The Fraud-on-the-Market Presumption
The fraud-on-the-market theory has been a primary enabler of class
action securities litigation under Section 10(b) of the Securities
Exchange Act of 1934. One of the elements of a private right
of action under Section 10(b) is that the plaintiff relied on the
alleged misrepresentation in deciding whether to purchase or sell a
security. Each putative class member's reliance would
ordinarily require highly individualized proof, rendering class
treatment unavailable. The fraud-on-the-market theory solves
this problem for securities plaintiffs by creating a presumption of
reliance if certain conditions are met.
First recognized by a four-justice majority in Basic Inc.

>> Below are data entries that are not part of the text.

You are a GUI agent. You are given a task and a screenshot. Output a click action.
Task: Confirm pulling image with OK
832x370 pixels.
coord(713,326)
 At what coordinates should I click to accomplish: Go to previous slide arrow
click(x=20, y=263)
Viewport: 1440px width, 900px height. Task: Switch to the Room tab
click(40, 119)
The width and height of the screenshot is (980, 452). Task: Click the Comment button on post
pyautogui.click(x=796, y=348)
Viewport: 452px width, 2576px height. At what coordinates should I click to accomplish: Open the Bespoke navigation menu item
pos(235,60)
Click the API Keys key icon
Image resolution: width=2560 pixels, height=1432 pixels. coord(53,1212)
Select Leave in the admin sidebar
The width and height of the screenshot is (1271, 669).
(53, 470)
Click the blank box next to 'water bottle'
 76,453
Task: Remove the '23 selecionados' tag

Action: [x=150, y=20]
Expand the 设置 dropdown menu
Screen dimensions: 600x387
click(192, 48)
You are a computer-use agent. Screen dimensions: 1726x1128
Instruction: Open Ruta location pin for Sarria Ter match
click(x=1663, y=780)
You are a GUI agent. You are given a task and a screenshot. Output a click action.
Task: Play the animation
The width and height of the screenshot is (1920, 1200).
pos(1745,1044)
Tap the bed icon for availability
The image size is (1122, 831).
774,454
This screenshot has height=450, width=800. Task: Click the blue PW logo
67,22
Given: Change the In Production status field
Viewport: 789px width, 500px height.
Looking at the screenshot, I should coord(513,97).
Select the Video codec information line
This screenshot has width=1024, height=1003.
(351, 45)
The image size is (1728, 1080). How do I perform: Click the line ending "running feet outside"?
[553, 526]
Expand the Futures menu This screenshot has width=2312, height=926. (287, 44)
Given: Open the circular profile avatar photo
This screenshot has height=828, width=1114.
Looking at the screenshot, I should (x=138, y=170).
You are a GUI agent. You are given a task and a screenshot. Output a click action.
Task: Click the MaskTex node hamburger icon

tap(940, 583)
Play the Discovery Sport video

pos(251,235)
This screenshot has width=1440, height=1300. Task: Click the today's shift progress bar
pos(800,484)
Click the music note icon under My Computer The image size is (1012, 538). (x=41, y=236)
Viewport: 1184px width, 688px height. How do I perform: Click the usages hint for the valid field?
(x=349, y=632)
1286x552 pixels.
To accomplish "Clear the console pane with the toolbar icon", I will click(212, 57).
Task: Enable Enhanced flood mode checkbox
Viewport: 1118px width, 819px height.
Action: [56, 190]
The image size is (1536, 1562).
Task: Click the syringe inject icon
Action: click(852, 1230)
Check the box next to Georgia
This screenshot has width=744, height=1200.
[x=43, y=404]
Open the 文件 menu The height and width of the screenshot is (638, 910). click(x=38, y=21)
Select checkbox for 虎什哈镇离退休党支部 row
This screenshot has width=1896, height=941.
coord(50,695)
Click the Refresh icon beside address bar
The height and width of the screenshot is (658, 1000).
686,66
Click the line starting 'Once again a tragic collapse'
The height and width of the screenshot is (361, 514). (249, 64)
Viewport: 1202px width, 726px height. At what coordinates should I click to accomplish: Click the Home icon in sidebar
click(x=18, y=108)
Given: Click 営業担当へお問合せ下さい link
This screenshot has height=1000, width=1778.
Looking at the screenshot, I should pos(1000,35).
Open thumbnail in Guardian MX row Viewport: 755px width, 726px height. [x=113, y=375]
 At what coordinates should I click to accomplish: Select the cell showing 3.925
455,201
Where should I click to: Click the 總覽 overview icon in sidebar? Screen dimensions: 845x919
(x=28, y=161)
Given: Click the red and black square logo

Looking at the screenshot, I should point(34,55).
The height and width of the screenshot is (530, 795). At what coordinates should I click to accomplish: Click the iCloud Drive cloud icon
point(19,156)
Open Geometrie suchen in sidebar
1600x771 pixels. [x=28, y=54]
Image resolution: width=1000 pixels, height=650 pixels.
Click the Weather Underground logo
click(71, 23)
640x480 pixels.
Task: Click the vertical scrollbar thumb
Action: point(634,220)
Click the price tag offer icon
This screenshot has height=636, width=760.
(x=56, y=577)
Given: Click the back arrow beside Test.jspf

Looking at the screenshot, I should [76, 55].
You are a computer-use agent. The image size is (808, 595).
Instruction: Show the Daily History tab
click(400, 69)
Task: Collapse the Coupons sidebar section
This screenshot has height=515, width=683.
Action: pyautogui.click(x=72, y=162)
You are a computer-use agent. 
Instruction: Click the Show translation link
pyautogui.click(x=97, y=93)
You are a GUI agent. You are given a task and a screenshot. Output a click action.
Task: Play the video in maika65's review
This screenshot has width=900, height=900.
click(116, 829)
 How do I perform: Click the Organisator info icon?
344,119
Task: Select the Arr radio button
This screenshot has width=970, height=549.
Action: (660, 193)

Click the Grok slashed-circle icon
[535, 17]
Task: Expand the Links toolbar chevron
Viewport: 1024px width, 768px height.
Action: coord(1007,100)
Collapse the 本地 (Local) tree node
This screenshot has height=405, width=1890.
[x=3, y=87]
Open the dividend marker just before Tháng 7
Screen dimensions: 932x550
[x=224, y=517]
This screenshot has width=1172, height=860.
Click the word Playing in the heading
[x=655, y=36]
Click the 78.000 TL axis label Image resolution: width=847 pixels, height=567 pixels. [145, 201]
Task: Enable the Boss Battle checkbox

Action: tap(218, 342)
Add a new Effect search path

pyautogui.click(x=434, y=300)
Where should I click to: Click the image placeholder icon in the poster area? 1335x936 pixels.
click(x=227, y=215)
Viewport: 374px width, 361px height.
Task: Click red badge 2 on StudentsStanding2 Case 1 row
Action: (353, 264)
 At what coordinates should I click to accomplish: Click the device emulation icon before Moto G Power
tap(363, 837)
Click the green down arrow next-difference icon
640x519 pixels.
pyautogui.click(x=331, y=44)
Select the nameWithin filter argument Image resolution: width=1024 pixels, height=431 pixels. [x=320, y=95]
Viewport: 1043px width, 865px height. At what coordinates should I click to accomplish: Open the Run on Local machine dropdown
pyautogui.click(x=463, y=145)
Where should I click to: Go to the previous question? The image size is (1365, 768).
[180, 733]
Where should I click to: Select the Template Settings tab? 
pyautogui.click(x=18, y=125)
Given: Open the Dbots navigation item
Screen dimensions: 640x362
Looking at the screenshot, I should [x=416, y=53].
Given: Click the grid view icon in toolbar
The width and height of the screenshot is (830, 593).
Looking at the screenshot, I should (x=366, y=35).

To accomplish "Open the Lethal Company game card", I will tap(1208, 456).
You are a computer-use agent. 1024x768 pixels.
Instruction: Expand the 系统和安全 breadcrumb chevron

v. Levinson, 485 U.S. 224 (1988), the fraud-on-the-market
theory posits that if a company's security trades in an efficient
market, a materially misleading statement by the company affects
the security's price, thus affecting any person buying or selling
the security. Therefore, under the theory, a purchaser or
seller presumptively relies on any allegedly materially misleading
statement by the company when it pays or receives the market
price. Class members can thus plead reliance without regard
to their individual awareness of the misleading statement.
Cases against exchange-traded companies that could otherwise be
brought only individually - an economically viable option only for
the largest investors - can thus readily proceed as class
actions.
The holding in Basic has come under heavy attack in
recent years, charged with weak legal and economic
underpinnings. Last year, four justices expressed their
willingness to reconsider that decision in Amgen Inc. v.
Connecticut Retirement Plans & Trust Funds, 133 S. Ct.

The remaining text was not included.